Lt. Gen. Martin E. Dempsey, commander of the Multi-National Security Transition Command-Iraq, agreed that weapons provided by the United States had slipped from custody.

“I certainly concede that there are weapons that have been lost, stolen and misappropriated,” General Dempsey said. He noted that the inspector general had estimated that 4 percent, or about 14,000 weapons, were lost between arriving in Iraq and being transferred to Iraqi forces. Most of the weapons were pistols.

The general said that he thought the estimate was high and that accountability was improving. A weapons registry was being created, he said. “Serial numbers are being registered,” he said.

But the estimate of a 4 percent loss did not include weapons that were lost or stolen after being issued to Iraqi units. The arms dealers said this was the main source of their goods.

The arms dealers described several factors that kept weapons flowing from state custody.

Some have been taken by insurgents in ambushes or raids. Defections and resignations have also been common in Iraqi police and army units, they said, and often departing soldiers and officers leave with their weapons, which are worth more than several months of pay.

Aaron Karp, a small-arms researcher at Old Dominion University, said Iraq resembled African countries that had had extraordinary difficulties with the police selling off their guns. “The gun becomes the most valuable thing in the household,” he said.

“If anything happens to a police officer’s family and he needs money, he walks into work the next day and says, ‘Hey, my gun got stolen.’ ”

Another weapons dealer, who Kurdish officials said had been providing them with weapons since 1991, said the latest black-market sales followed an old pattern precisely.

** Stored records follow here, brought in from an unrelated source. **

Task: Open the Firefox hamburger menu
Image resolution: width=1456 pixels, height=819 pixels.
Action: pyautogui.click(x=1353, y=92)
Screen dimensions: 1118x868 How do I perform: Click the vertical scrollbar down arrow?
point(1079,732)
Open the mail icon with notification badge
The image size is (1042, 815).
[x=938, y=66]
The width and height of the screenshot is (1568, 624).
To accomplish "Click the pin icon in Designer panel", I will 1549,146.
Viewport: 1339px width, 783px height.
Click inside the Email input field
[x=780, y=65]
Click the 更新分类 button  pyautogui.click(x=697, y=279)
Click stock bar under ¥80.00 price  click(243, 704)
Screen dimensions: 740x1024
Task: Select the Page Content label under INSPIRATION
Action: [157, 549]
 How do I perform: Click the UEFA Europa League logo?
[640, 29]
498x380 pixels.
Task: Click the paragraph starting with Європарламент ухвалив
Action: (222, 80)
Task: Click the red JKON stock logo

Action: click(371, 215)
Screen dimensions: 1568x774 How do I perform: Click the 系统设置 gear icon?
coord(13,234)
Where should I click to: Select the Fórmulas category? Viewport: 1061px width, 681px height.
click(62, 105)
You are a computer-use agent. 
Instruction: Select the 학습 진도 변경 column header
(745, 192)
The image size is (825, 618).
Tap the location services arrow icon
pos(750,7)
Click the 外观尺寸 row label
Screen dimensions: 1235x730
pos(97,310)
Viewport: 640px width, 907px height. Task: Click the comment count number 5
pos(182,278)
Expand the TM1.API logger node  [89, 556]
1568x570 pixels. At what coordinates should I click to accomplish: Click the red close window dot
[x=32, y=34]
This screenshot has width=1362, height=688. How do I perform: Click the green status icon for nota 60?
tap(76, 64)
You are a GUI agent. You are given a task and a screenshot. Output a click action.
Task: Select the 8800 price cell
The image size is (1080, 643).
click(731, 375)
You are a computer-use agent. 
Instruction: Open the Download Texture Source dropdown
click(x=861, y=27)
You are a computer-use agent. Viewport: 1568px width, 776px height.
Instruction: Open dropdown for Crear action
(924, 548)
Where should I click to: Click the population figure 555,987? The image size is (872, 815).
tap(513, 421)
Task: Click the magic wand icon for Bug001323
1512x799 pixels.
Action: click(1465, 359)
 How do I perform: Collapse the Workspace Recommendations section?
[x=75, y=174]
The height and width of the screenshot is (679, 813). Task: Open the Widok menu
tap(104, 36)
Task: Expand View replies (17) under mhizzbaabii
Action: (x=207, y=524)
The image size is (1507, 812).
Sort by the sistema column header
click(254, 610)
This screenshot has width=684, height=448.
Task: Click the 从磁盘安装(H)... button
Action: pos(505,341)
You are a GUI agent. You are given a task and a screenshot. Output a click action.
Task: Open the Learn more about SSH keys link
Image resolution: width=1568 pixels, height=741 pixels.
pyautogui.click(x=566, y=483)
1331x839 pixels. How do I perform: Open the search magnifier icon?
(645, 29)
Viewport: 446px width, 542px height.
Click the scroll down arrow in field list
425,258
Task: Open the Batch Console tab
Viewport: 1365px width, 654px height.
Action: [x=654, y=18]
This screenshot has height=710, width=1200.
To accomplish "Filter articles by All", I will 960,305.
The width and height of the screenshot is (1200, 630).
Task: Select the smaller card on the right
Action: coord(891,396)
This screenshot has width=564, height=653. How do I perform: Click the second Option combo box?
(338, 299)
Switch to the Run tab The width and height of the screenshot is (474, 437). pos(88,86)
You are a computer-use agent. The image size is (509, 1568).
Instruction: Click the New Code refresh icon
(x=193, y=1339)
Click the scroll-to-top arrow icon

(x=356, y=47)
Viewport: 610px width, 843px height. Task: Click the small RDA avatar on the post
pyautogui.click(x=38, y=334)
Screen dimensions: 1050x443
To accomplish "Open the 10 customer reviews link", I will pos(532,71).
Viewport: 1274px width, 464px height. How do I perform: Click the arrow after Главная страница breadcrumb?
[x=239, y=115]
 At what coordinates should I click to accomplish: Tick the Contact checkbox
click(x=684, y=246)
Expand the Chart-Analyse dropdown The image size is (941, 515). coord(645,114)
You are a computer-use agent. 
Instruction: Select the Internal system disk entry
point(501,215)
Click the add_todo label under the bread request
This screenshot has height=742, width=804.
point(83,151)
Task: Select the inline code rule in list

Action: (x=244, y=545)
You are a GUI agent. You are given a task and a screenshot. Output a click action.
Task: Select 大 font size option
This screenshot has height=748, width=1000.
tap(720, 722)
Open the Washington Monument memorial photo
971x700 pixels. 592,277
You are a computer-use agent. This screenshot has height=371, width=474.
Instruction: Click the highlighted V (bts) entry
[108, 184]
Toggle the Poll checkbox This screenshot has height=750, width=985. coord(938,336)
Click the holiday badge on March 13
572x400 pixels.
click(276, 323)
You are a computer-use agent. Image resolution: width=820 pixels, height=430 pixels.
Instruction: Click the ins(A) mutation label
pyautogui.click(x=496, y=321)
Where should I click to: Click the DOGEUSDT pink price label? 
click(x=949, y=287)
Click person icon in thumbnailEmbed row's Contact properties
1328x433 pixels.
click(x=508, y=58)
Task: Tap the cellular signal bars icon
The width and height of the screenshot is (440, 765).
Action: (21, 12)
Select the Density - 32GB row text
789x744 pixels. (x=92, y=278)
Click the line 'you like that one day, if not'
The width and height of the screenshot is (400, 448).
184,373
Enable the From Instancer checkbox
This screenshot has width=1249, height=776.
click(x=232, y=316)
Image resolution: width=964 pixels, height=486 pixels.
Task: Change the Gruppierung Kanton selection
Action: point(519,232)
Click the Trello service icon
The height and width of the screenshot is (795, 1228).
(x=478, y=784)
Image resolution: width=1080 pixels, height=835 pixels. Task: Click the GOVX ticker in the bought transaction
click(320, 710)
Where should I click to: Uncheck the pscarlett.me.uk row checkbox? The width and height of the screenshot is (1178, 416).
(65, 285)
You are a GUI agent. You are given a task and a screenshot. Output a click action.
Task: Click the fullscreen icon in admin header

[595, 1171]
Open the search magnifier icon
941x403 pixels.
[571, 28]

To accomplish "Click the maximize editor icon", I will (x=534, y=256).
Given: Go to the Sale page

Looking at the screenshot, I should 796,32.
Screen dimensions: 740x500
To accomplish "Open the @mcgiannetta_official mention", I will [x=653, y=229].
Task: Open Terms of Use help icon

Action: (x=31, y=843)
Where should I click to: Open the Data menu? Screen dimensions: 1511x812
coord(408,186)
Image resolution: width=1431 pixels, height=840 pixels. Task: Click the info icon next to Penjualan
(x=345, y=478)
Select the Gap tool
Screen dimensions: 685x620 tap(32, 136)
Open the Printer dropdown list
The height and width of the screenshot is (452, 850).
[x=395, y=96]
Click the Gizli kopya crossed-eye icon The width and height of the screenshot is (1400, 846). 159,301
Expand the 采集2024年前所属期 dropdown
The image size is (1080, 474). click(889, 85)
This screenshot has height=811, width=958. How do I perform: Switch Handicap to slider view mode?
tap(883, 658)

Throughout Mr. Hussein’s rule, Iraqi Army officers were in the arms trade, he said, selling weapons to smugglers. This was how the Kurdish guerrillas kept themselves supplied.

Now, he said, the smugglers remain in business, and their trade is made easier because the units often do not have inventories. “I am surprised sometimes by the numbers,” he said. “Sometimes they come by the hundreds.”


http://www.nytimes.com/2006/12/10/world/middleeast/10weapons.html?
pagewanted=1&_r=1

© Copyright 2006 New York Times. All rights reserved. Reposted for educational purposes.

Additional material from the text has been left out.